2. The heat dissipation structure of a closed optical machine structure according to claim 1, wherein a separation part is arranged on a side edge, close to the other side of the display module, of the housing, the separation part is in abutting connection with the other side of the display module, and the separation part, the other side of the display module and the side edge, close to the other side of the display module, of the housing form two air guide channels.

3. The heat dissipation structure of a closed optical-mechanical structure according to claim 1, wherein the display module comprises a display screen, heat-insulating glass, a first lens, a second lens and a support, the display screen, the heat-insulating glass, the first lens and the second lens are installed on the support at parallel intervals, a first opening and a second opening are formed in one end and the other end of the display module by the support, and wind generated by the first fan flows in from the first opening, flows through a gap between the display screen, the heat-insulating glass, the first lens and the second lens, and flows out from the second opening.

4. The heat dissipation structure of a closed optical engine structure according to claim 3, wherein the first fan is installed below the display module, and an air outlet of the first fan faces the first opening.

5. The heat dissipation structure of the enclosed optical-mechanical structure according to claim 1, wherein the first heat sink comprises a substrate and a plurality of first fins arranged in parallel, the first fins are arranged on the substrate and face the inner side of the enclosed optical-mechanical structure, and the length direction of the first fins is parallel to the length direction of the display module.
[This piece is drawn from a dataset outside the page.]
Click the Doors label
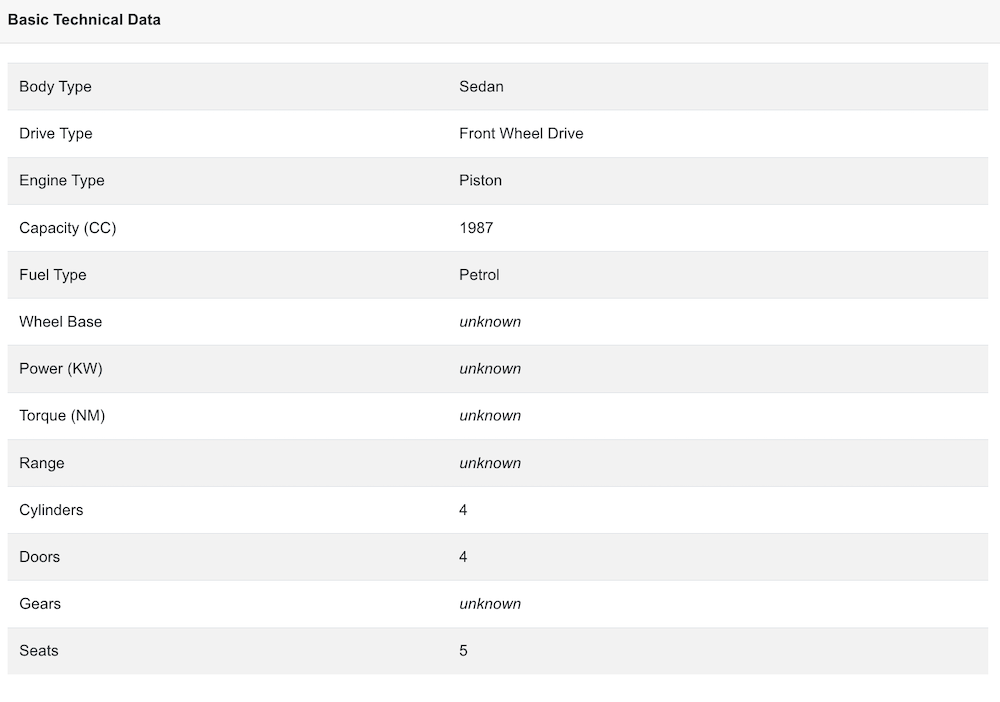The height and width of the screenshot is (702, 1000). pos(40,557)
6. The heat dissipation structure of a closed type optical-mechanical structure according to claim 5, further comprising a heat conducting plate, a heat pipe and a heat dissipation device, wherein the heat conducting plate is installed on the shell, the heat pipe is arranged on the outer side of the closed type optical-mechanical structure, one end of the heat pipe is connected with the heat conducting plate, and the other end of the heat pipe is connected with the heat dissipation device.

7. The heat dissipation structure of a closed optical engine structure according to claim 6, wherein the heat dissipation device comprises a second heat sink and a second fan, the second heat sink is connected with the second fan, and the second heat sink is connected with the other end of the heat pipe.
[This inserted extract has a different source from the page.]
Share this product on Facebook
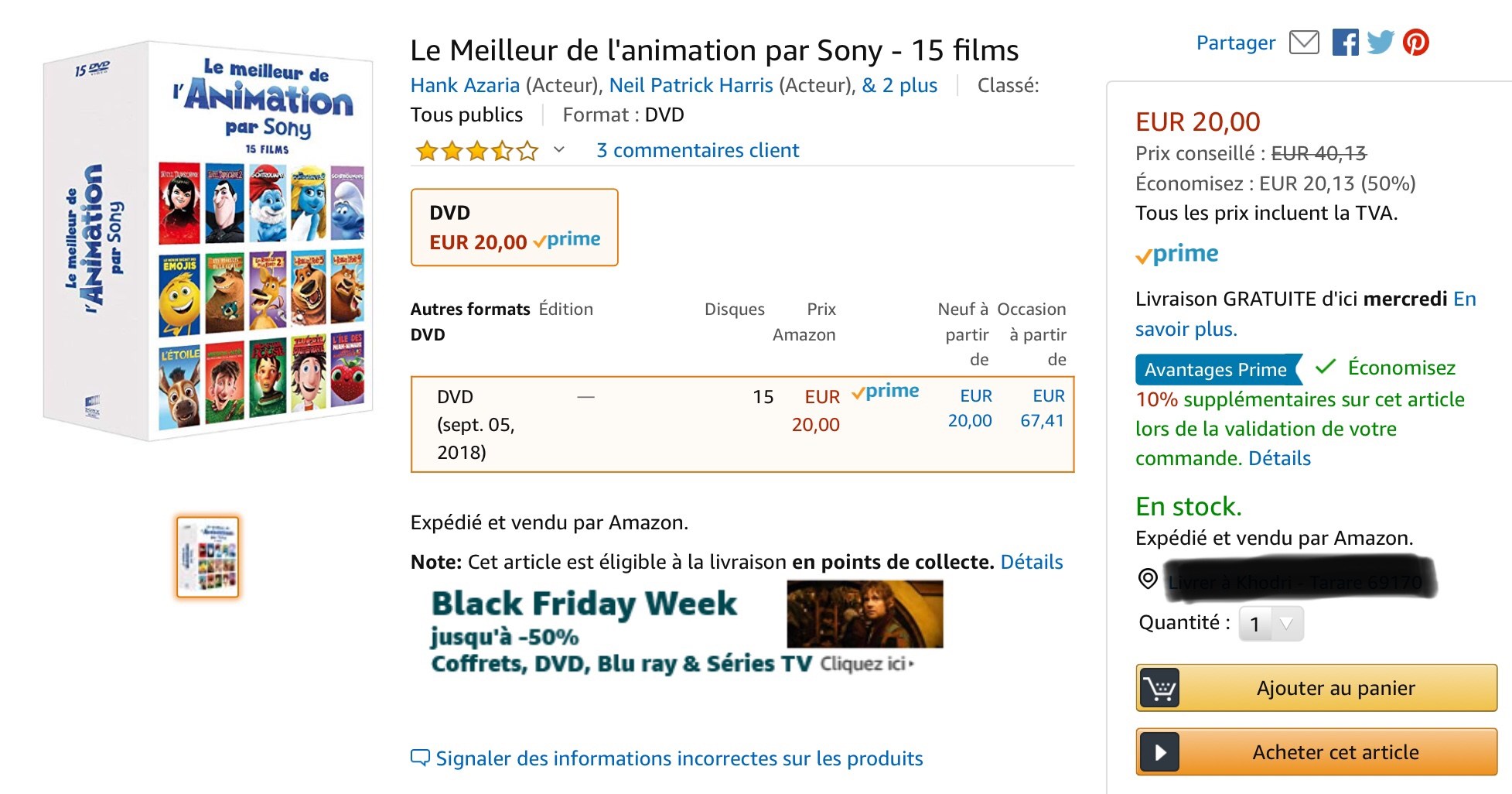Viewport: 1512px width, 794px height. point(1345,43)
8. The heat dissipating structure of claim 6, wherein a light source assembly is disposed in the enclosed optical-mechanical structure, and the heat conducting plate is in contact with the light source assembly.

9. The heat dissipation structure of the enclosed optical-mechanical structure according to claim 6, wherein the first heat spreader further comprises a plurality of second fins arranged in parallel, the second fins are arranged on the substrate and face to the outer side of the enclosed optical-mechanical structure, and the length direction of the second fins is parallel to the extending direction of the heat pipe.
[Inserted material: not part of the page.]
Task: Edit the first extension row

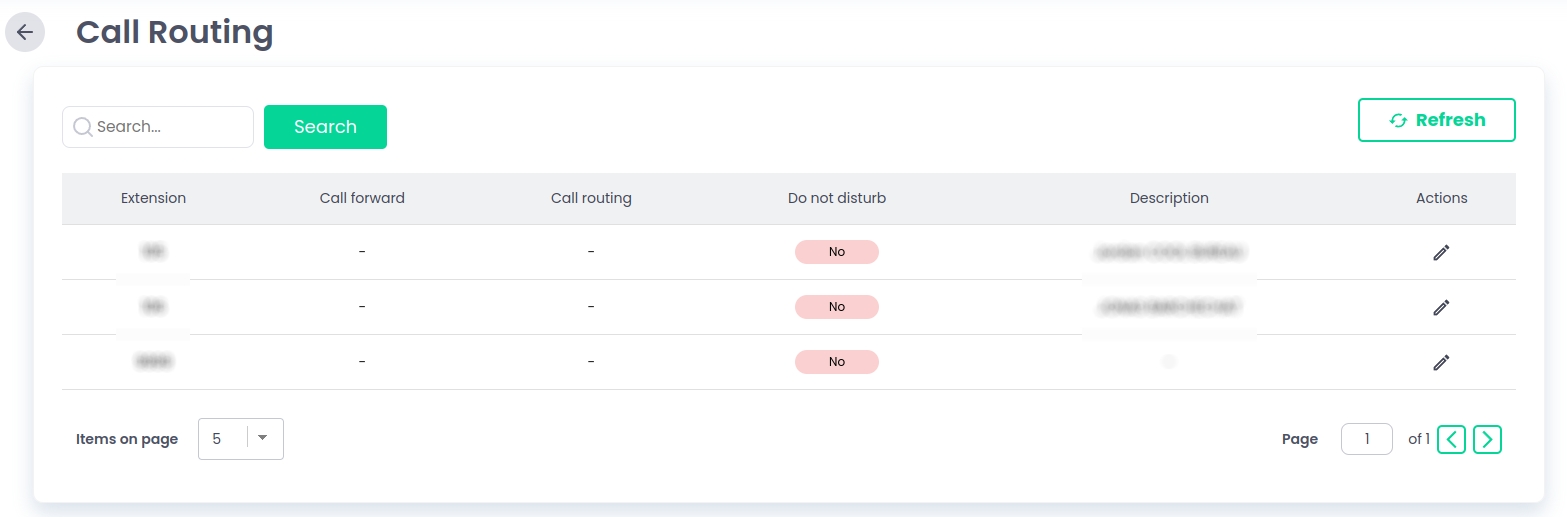Action: click(1441, 253)
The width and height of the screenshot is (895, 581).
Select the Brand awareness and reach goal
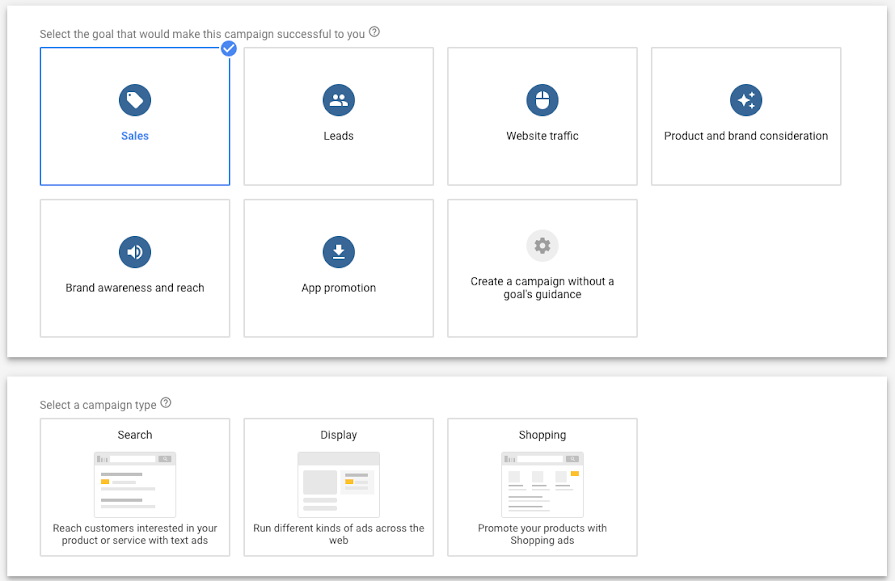tap(134, 268)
10. The heat dissipation structure of a closed optical engine structure according to claim 6, wherein the first heat sink is provided with a groove for accommodating the heat pipe, and the heat pipe is installed in the groove and contacts with the first heat sink.

11. A closed optical-mechanical structure, characterized by comprising the heat dissipation structure of the closed optical-mechanical structure of any one of claims 1-10.